Abstract

We aimed to evaluate and compare outcomes after photorefractive keratectomy with cooling (cPRK) and laser-assisted subepithelial keratectomy (LASEK) for high myopia. This was a retrospective, single-masked follow-up study of patients treated for myopia between 2007 and 2009 with cPRK or LASEK, using a high-frequency flying-spot excimer laser with eye-tracker (MEL80; Carl Zeiss, Jena, Germany). One eye of each patient was randomly chosen for analysis.
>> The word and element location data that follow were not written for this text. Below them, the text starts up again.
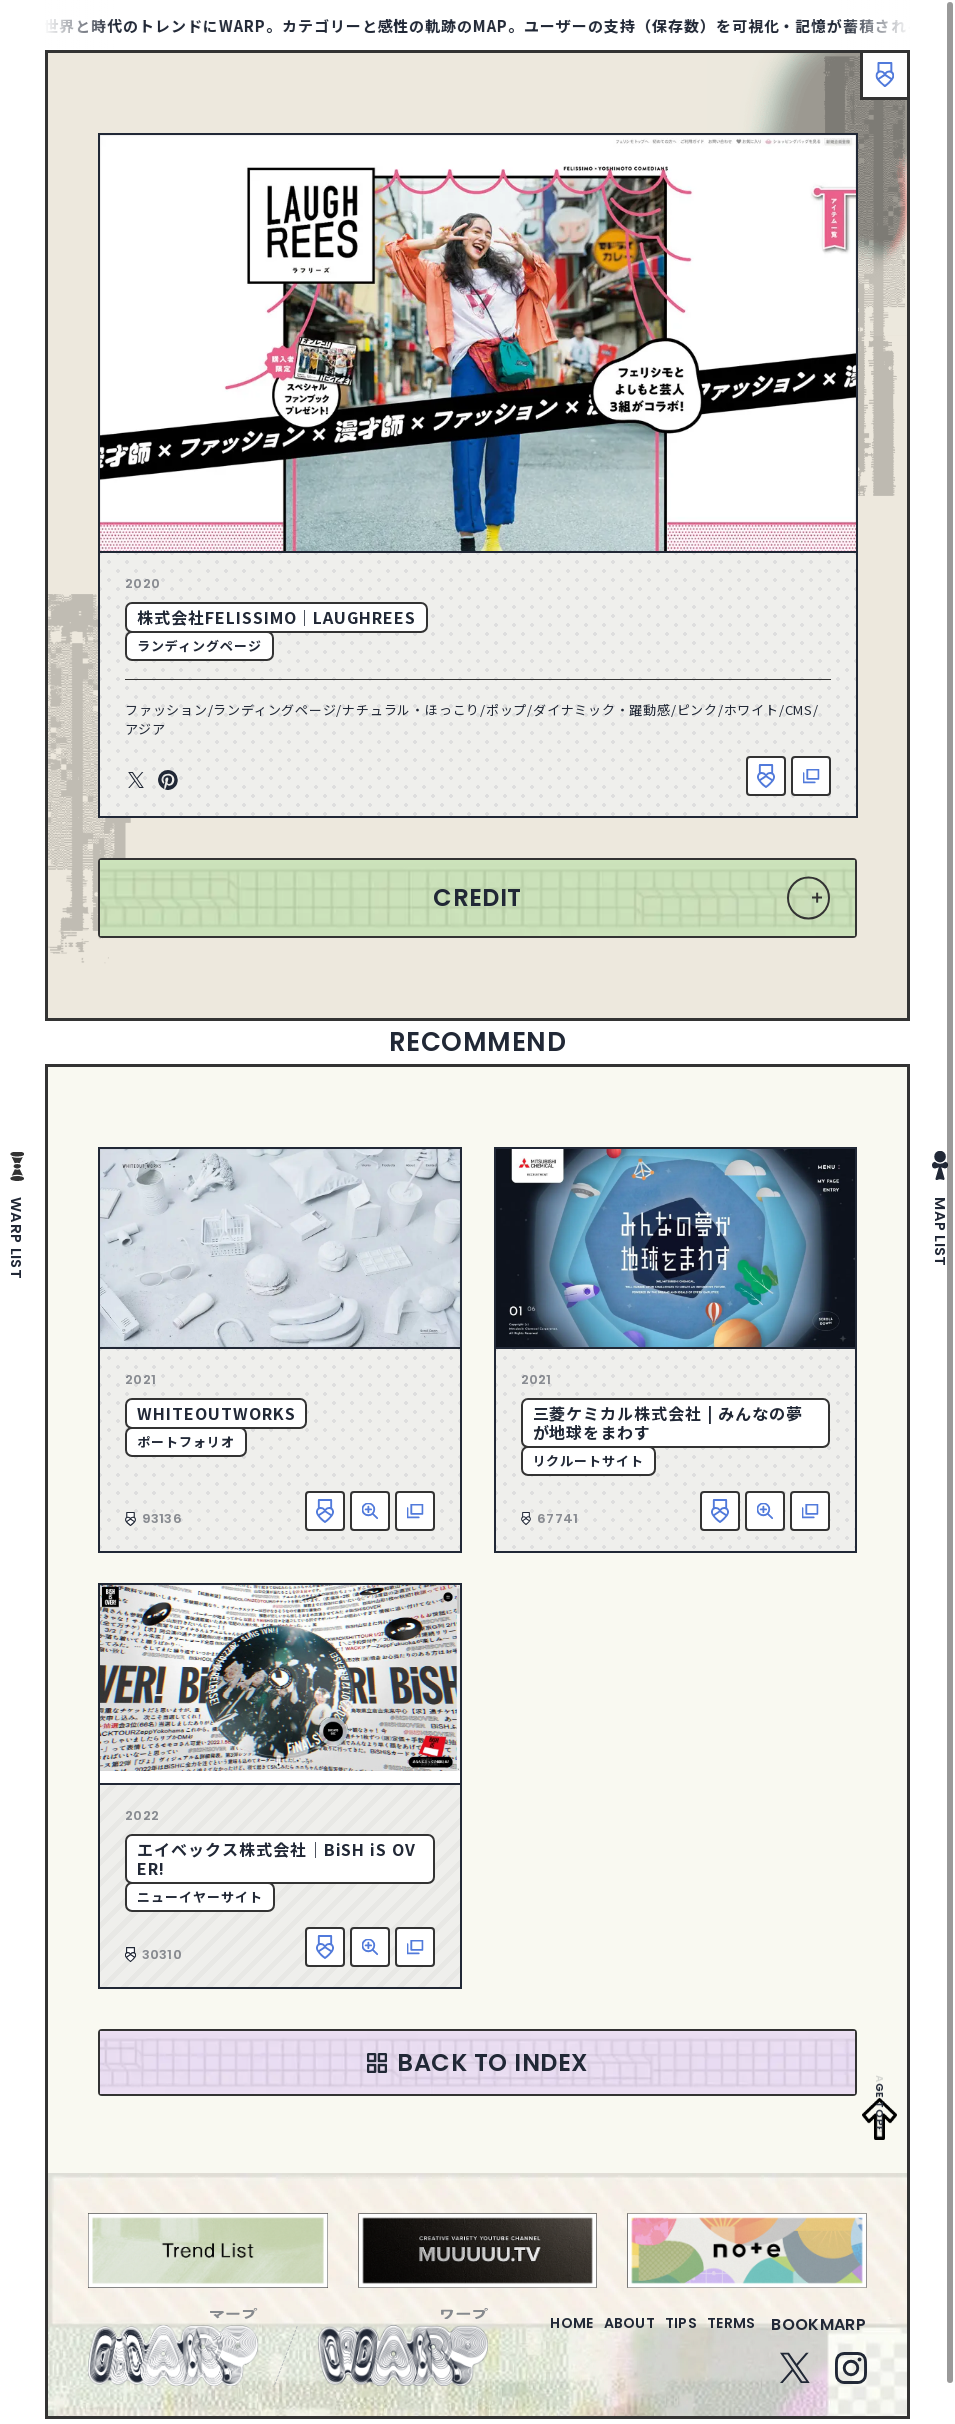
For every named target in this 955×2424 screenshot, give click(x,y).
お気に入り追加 (766, 776)
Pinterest (168, 781)
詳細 (370, 1511)
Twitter (136, 781)
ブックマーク (875, 85)
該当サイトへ (811, 776)
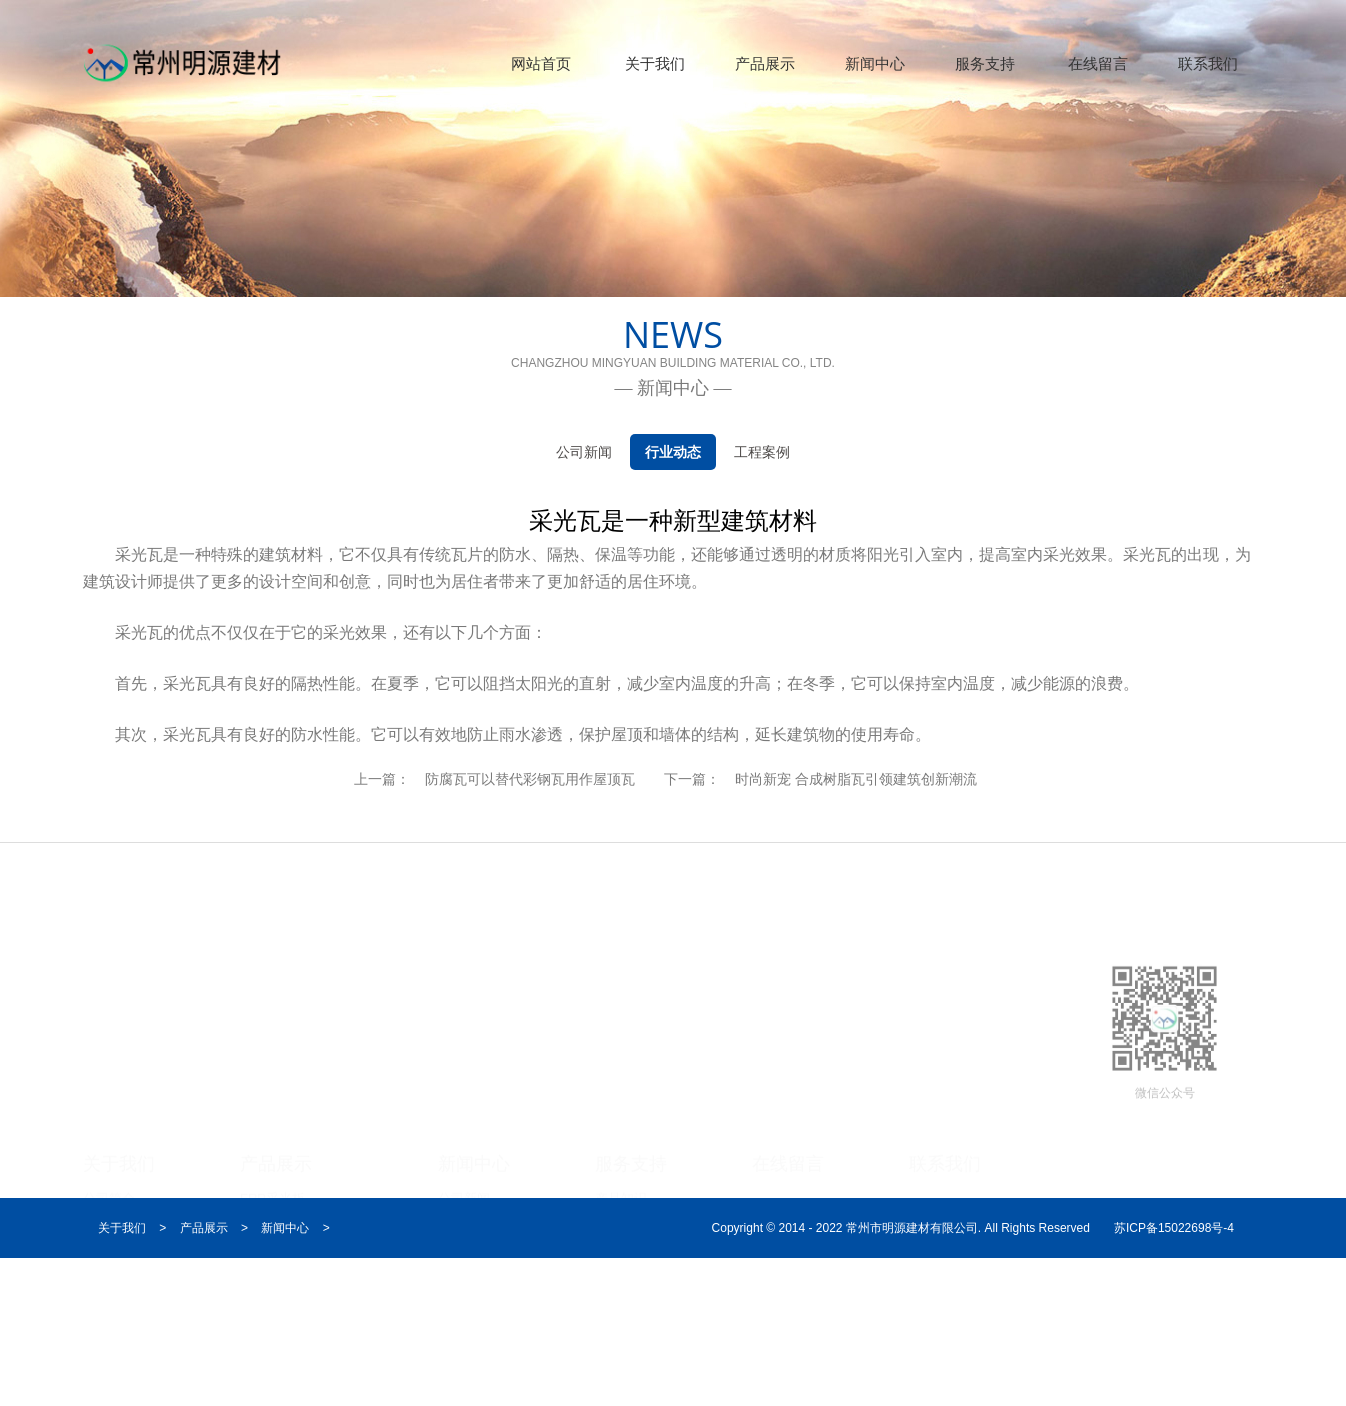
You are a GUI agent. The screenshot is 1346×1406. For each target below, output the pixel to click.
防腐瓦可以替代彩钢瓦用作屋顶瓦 (530, 779)
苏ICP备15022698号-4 (1174, 1228)
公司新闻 (584, 452)
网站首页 (541, 63)
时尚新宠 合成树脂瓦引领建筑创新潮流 (856, 779)
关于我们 (655, 63)
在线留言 (1098, 63)
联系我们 (1208, 63)
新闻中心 (875, 63)
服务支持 (985, 63)
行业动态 (673, 452)
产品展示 (765, 63)
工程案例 (762, 452)
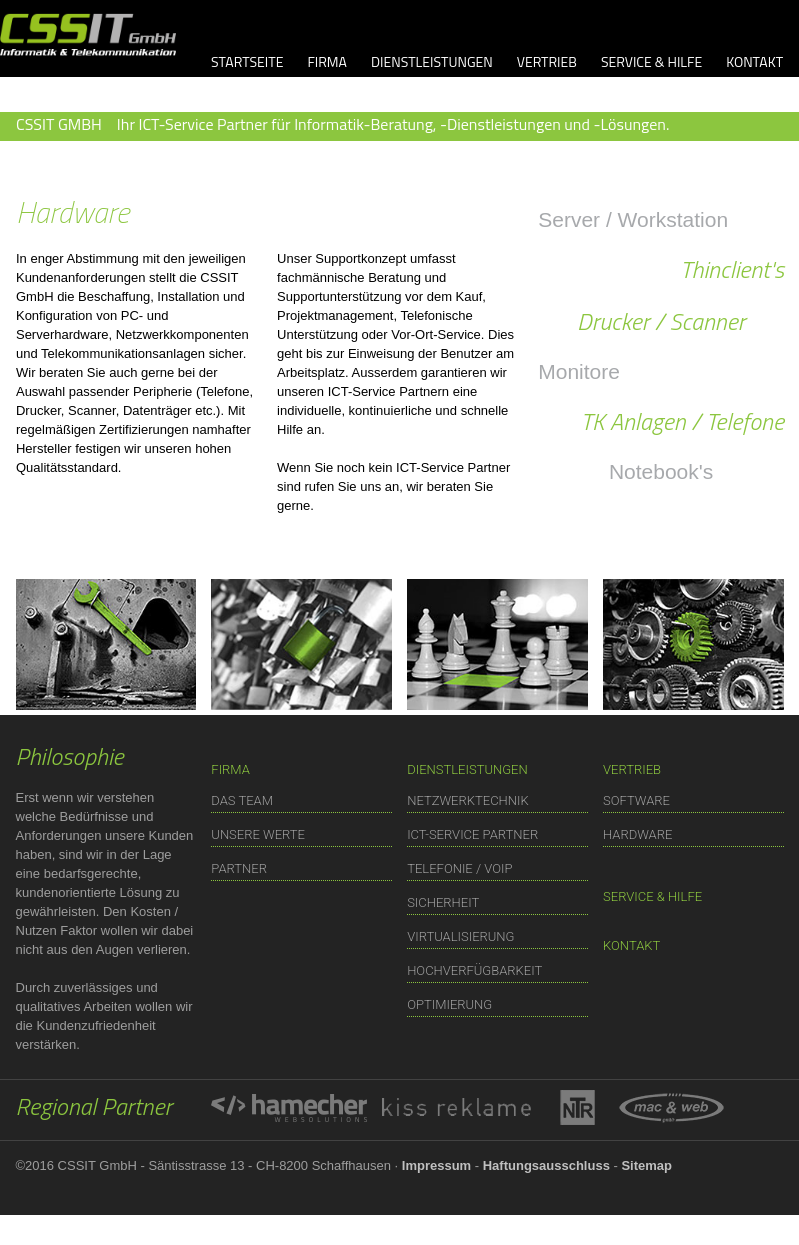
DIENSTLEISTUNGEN (432, 61)
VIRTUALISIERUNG (460, 936)
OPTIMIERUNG (449, 1004)
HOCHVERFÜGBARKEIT (474, 970)
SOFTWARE (636, 800)
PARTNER (239, 868)
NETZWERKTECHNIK (468, 800)
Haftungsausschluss (546, 1165)
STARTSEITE (247, 61)
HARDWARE (637, 834)
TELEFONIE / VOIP (459, 868)
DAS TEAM (242, 800)
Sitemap (646, 1165)
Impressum (436, 1165)
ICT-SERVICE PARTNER (472, 834)
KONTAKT (754, 61)
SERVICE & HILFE (651, 61)
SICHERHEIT (443, 902)
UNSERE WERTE (258, 834)
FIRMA (327, 61)
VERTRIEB (547, 61)
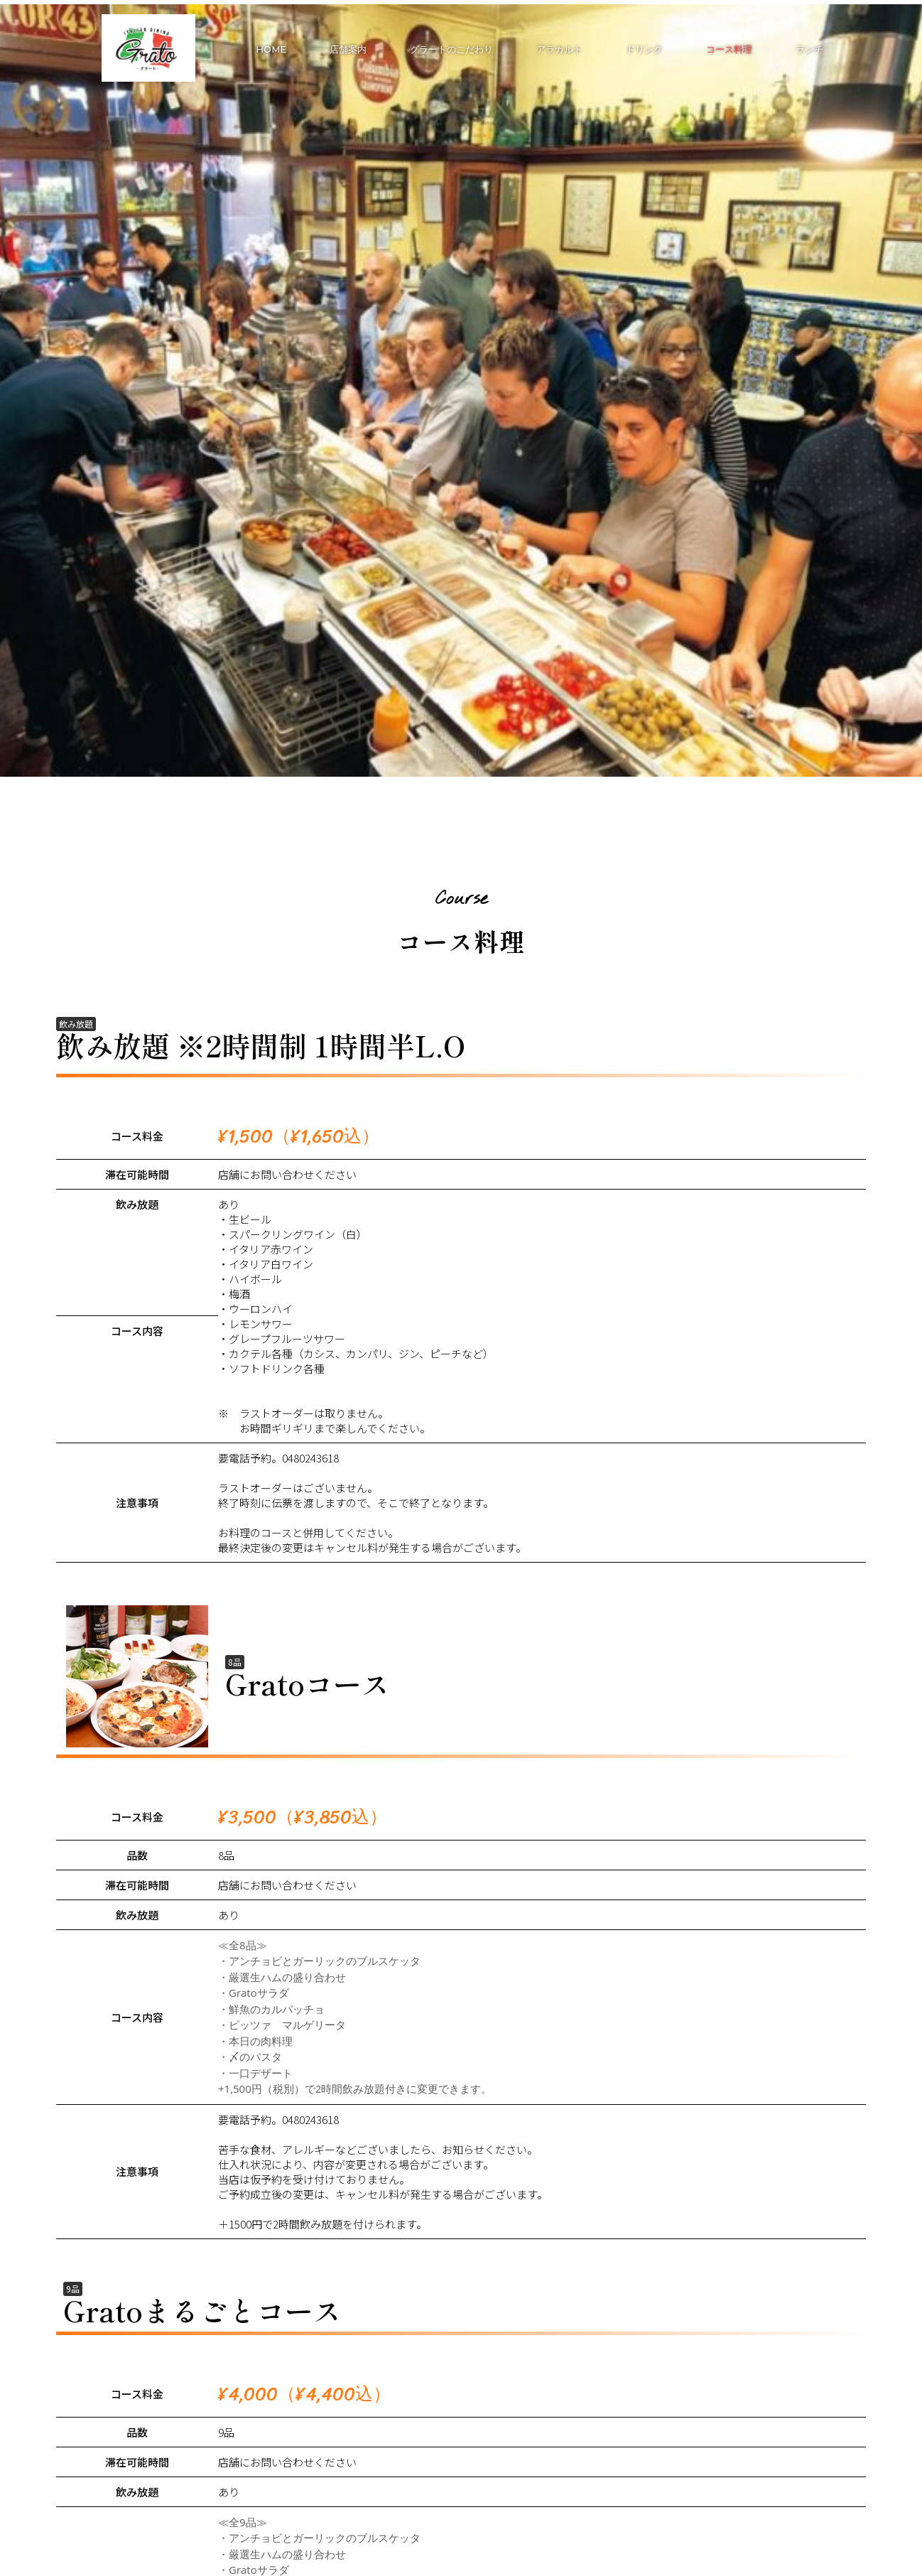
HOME (271, 49)
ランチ (809, 49)
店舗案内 (348, 49)
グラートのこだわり (451, 49)
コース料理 (729, 49)
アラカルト (559, 49)
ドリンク (644, 49)
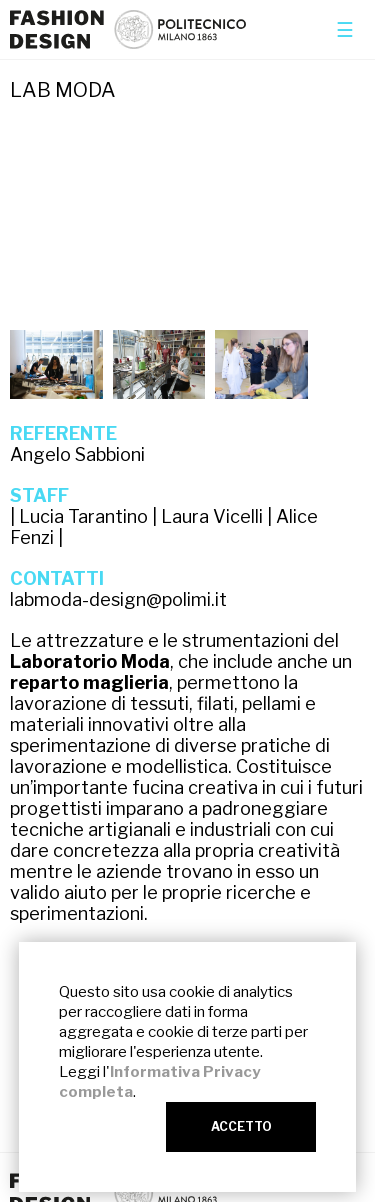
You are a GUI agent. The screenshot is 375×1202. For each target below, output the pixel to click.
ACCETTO (241, 1126)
Re-treated eyes were excluded. Forty-six cPRK patients and 35 LASEK patients were included. Spherical equivalent averaged -7.69 ± 1.47 diopters (D) in cPRK eyes and -7.98 ± 2.06 D in LASEK eyes (p = 0.31) before surgery. The average follow-up time was 4.6 years in cPRK patients and 6.0 years in LASEK patients (p < 0.05). At final follow-up, no cPRK eyes and one LASEK eye (p = 0.46) had lost two lines of corrected distance visual acuity (CDVA). No eyes had significant haze at final follow-up, although trace haze was found in four cPRK eyes and six LASEK eyes (p = 0.44). However, at 6 weeks after surgery, zero cPRK eyes and nine LASEK eyes (p < 0.05) had significant haze. At final follow-up, 63 % of cPRK eyes and 35 % of LASEK eyes (p = 0.17) were within ±1.0 D of intended refraction. Finally, 100 % of cPRK patients and 92 % of LASEK patients (p = 0.87) were satisfied or very satisfied with the surgery at final follow-up. cPRK and LASEK seemed safe and with high patient satisfaction 4 to 7 years after surgery for high myopia. However, cPRK was more effective than LASEK in reducing initial significant corneal haze.